CZ In Room 2 the lingering afterimage of vision and engagement evaporates
sharply. In this case, the works of art convey a sense of panic, ennui, mild anxiety
and claustrophobia, depicting the existential crisis of modern times. Do you think
these feelings can be overcome?


CDG The artists in room 2 are depicting an important aspect of modern life. The
side of brain that does not rest because of the feeling of being imprisioned by the
overwhelming world. Maybe by confronting the reality of these images is not as
restful but it points out to a reality that most of us are trying to avoid seeing or
taking responsibility for.


AR Perhaps by recognizing the reality of the kind of collective anxiety which
exists in the subconscious in modern urban life, through time pressures, societal
and status worries and the rapid fire pseudo urgency of 24 hour TV reporting.
Once these things are acknowledged it’s maybe a smaller step to be able to change
and be free of conditioning.


CZ Alan, you said that a coolly methodical painting of the countryside of an
England about to be lost by Tim Craven signifies both epilogue and prologue of
the exhibition.
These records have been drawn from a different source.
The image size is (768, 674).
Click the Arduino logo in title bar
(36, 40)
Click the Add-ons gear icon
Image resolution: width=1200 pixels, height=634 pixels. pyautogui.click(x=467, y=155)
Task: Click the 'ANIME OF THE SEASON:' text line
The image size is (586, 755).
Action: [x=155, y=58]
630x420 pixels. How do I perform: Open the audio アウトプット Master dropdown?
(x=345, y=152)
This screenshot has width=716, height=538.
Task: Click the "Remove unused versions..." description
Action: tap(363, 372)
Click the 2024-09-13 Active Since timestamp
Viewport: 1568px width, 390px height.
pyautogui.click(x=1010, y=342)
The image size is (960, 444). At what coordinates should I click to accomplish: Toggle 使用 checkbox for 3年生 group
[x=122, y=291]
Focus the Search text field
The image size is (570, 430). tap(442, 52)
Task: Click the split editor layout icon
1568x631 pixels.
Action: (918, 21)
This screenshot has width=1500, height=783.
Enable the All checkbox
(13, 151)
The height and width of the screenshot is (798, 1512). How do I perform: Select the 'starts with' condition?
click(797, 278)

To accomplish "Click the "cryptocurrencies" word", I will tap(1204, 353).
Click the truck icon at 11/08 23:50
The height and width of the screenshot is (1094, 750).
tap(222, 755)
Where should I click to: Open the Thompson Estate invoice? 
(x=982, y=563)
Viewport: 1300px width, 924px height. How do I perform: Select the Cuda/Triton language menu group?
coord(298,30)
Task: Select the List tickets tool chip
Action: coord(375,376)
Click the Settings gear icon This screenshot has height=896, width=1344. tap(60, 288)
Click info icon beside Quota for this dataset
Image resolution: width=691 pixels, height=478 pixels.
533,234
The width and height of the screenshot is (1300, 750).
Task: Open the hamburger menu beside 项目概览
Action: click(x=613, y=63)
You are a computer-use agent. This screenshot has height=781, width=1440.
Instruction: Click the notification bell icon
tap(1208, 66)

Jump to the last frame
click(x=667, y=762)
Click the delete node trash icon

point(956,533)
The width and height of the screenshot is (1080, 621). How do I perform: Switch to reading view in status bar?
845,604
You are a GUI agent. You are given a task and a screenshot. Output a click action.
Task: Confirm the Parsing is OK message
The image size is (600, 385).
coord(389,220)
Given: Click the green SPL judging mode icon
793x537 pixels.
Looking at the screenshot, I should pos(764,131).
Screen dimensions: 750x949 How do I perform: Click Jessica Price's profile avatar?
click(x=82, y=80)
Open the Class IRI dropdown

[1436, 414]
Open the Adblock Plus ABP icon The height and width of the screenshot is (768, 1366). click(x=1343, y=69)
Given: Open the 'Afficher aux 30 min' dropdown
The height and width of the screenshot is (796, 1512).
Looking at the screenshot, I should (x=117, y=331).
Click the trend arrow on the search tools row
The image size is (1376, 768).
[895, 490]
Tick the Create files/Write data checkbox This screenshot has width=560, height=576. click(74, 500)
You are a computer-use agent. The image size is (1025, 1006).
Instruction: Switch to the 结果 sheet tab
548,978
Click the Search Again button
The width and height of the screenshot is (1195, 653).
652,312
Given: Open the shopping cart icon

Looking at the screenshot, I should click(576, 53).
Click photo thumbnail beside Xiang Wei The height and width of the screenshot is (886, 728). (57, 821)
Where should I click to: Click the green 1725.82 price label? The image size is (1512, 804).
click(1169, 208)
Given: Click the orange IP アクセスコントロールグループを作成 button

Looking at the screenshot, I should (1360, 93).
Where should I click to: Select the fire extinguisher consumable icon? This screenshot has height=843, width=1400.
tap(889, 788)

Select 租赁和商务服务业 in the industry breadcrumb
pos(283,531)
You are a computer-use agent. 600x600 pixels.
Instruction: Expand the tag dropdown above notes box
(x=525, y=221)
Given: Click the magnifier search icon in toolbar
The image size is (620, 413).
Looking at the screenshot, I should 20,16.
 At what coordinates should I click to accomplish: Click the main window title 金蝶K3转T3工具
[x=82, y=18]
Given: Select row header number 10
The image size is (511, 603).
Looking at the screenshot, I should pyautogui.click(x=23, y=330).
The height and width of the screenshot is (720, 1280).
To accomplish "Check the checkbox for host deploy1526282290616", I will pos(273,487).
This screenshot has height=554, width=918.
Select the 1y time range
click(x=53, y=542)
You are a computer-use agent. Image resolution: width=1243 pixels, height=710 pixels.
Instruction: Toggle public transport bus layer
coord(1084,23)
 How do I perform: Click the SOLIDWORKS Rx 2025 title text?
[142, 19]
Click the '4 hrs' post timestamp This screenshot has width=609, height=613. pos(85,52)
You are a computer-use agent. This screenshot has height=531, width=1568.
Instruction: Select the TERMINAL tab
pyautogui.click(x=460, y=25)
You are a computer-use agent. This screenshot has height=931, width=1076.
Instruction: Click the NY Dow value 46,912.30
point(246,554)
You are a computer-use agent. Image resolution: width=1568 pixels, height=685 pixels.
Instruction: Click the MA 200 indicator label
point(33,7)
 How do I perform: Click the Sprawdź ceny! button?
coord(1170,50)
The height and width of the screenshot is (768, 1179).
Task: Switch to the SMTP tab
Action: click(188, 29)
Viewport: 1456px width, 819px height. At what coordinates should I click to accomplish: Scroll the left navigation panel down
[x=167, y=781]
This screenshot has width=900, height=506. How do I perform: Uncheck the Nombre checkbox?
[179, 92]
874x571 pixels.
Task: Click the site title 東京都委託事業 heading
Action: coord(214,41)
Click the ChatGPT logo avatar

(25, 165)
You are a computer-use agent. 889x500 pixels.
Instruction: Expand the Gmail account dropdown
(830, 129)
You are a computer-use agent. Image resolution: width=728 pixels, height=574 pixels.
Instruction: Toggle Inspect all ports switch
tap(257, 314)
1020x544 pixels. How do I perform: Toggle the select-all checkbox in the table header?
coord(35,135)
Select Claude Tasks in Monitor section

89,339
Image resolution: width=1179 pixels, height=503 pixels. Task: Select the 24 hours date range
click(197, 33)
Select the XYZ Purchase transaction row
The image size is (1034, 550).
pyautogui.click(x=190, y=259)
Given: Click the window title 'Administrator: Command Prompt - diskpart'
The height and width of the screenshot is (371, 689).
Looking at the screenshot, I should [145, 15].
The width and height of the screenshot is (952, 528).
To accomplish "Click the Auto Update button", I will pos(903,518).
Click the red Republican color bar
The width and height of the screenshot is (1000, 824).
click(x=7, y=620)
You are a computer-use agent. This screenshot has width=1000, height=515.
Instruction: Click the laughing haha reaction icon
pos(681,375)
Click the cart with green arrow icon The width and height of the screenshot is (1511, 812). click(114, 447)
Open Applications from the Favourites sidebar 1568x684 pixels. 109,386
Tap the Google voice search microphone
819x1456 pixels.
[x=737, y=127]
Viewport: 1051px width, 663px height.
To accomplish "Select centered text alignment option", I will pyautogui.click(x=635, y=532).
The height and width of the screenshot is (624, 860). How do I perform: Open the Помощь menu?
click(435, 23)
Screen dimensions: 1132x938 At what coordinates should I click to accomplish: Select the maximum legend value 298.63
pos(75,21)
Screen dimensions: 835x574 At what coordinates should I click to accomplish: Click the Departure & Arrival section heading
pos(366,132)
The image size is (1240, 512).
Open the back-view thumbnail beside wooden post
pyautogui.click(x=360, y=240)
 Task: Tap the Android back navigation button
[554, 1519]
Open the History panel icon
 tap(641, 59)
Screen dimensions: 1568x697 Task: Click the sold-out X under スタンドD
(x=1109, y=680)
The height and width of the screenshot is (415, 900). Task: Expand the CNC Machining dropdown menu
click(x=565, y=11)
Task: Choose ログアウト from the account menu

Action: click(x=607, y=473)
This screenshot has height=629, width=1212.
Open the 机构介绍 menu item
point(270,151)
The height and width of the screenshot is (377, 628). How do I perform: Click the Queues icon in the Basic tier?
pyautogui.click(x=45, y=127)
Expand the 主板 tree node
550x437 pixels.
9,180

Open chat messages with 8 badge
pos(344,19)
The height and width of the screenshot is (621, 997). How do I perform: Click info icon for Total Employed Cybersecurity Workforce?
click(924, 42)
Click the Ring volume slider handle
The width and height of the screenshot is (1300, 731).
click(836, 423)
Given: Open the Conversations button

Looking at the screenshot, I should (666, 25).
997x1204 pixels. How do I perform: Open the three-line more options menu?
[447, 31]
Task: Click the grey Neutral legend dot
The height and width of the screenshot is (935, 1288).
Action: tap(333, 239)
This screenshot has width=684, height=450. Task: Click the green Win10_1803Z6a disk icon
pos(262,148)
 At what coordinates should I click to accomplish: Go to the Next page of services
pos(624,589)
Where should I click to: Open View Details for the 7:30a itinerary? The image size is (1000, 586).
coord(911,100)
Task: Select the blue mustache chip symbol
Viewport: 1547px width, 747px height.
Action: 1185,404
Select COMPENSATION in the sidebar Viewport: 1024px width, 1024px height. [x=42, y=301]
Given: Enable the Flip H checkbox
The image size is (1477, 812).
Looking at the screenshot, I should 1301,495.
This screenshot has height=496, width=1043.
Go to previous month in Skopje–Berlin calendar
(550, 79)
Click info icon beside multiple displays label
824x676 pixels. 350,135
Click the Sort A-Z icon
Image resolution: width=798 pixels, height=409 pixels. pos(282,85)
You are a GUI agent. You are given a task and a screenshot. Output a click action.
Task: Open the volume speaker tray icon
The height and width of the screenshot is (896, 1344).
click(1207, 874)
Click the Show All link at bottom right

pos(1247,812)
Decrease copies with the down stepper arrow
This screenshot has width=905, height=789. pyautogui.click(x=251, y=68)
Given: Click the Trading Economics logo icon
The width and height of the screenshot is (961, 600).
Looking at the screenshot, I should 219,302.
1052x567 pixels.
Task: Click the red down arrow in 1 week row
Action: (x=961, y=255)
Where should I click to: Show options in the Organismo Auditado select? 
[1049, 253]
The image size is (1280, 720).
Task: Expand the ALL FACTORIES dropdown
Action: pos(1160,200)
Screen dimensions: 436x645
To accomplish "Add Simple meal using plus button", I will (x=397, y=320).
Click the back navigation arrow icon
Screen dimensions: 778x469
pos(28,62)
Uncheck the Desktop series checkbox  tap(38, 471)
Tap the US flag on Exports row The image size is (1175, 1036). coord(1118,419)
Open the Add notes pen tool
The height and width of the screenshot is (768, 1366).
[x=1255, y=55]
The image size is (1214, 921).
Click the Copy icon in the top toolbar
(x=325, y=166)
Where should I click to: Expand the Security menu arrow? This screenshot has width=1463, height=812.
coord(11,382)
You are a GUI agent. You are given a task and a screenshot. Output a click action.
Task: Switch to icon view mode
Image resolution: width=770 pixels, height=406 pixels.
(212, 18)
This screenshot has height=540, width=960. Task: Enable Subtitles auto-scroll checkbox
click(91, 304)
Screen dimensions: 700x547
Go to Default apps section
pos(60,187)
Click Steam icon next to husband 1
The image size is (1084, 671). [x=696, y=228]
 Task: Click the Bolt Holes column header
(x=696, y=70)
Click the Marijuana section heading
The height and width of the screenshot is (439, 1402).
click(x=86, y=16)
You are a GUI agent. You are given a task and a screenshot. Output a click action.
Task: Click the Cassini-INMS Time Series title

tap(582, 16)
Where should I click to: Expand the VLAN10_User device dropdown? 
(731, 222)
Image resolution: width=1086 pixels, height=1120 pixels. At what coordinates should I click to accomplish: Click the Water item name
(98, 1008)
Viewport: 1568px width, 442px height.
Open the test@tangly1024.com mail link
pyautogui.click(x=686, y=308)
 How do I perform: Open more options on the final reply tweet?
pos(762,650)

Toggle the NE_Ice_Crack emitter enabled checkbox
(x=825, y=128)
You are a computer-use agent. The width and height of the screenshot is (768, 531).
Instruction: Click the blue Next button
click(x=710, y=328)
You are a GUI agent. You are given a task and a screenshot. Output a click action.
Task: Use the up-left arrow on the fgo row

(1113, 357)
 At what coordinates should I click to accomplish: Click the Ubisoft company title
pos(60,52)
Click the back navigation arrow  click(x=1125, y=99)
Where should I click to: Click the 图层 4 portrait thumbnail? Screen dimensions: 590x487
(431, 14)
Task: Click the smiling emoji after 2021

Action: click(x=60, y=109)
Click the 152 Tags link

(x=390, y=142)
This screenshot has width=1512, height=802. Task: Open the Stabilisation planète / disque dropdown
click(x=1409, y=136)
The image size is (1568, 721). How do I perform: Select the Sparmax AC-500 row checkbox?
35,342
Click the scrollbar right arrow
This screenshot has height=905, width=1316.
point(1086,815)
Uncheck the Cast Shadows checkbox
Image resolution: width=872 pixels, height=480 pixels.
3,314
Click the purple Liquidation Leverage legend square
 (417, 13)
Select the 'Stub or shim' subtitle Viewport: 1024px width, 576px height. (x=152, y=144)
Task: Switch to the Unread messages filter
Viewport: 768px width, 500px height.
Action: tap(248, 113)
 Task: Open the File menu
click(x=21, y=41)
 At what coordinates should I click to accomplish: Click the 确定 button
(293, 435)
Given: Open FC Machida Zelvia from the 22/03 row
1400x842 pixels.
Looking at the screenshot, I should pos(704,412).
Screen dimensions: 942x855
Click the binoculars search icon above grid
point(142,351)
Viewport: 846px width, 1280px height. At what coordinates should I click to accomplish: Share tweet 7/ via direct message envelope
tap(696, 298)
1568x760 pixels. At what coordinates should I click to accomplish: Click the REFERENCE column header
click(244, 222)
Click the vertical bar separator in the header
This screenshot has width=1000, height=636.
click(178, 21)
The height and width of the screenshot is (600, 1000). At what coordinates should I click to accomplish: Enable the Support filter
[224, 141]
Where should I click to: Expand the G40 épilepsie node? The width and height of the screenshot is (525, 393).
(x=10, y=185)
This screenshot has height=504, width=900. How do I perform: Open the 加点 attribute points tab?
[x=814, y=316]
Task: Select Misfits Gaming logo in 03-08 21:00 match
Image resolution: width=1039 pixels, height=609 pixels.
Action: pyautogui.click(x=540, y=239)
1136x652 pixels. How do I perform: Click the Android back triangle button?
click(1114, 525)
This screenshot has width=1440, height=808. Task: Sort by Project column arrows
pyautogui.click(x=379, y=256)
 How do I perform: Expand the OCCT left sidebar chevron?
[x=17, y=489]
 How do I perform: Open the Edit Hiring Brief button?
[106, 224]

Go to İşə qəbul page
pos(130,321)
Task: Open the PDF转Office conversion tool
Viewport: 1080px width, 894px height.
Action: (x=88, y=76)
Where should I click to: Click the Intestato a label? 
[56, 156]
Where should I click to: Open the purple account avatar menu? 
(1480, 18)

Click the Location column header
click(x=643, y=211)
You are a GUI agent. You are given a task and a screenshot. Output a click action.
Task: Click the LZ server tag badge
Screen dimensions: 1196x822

Could you explain this further?


AR I thought Tim’s painting of a single tree with it’s contemporary technique and
yet simplistic traditional subject matter leads you to realize the way the idyllic
nature of our countryside is greatly in danger of being lost forever. It’s threatened
by a combination of environmental pollution and increasingly drastic changes in
the way vulnerable ecosystems of the world are ignored by the surge of
profiteering global business.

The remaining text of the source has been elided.